This is much easier than source separation. It would be different if I were asking to isolate a violin from a viola or another violin, you’d have to get much more specific about the timbre of each instrument and potentially understand what each instruments part was.

But a vibration made from a string makes a very unique wave that is easy to pick out in a file.

  • Are you making this up? What spectral analysis libraries or tools?

    String instruments create similar harmonic series to horns, winds, and voice (because everything is a string in some dimension) and the major differences are in the spectral envelope, something that STFT tools are just ok at approximating because of the time/frequency tradeoff (aka: the uncertainty principle).

    This is a very hard problem "in theory" to me, and I'm just above casually versed in it.

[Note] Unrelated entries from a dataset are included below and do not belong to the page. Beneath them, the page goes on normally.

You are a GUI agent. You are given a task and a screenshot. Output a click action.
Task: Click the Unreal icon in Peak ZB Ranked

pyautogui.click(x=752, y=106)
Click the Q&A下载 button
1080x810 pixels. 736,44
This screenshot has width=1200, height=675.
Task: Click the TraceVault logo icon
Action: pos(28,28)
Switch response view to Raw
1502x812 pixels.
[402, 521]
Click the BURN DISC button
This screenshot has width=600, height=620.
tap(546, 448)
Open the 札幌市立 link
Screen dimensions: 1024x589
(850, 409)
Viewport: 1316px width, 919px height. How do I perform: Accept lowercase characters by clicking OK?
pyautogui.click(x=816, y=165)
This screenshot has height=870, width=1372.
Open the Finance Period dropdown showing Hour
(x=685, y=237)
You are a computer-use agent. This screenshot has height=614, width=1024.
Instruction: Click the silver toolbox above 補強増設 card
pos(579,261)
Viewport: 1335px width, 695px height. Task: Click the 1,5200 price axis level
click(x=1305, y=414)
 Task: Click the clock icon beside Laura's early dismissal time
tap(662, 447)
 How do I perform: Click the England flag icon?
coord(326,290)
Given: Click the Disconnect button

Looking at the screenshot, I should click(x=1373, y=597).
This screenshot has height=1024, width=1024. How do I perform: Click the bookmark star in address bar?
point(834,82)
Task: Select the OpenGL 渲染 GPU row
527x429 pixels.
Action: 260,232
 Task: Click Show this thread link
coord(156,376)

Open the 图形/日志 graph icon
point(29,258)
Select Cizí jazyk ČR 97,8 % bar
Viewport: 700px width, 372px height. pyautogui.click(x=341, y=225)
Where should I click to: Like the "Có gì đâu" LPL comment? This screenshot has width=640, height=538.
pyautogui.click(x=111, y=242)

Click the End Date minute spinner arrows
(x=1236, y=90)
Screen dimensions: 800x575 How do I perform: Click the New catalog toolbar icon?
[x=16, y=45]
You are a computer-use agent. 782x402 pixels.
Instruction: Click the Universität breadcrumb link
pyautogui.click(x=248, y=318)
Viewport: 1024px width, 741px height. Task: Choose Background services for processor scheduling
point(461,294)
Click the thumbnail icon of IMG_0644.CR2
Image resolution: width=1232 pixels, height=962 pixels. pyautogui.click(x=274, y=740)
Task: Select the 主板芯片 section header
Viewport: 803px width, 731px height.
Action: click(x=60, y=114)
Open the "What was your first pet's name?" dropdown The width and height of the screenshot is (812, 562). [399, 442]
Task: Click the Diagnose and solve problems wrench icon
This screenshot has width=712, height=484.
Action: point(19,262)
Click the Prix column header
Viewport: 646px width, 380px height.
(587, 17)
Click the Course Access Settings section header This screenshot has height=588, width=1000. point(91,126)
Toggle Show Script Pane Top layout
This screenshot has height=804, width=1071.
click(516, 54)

    • He's not making it up and there's no reason for that tone. Strings are more straightforward to isolate compared to vocals/horns/etc because they produce a near-perfect harmonic series in parallel lines in a spectrogram. The time/frequency tradeoff exists, but it's less of a problem for strings because of their slow attack.

      You can look up HPSS and python libraries like Essentia and Librosa.

      2 replies →

    • If you look at the actual harmonics of a string and of horn, you will see how wrong you are. There is a reason why they sound different to the ear.

      It’s because of this that you can have a relatively inexpensive synthesizer (not sample or PCM based) that does a crude job of mimicking these different instruments by just changing the harmonics.

      1 reply →

>what in theory makes those "super easy" to isolate? Humans are terrible at this to begin with,

Humans are amazing at it. You can discern the different instruments way better than any stem separating AI.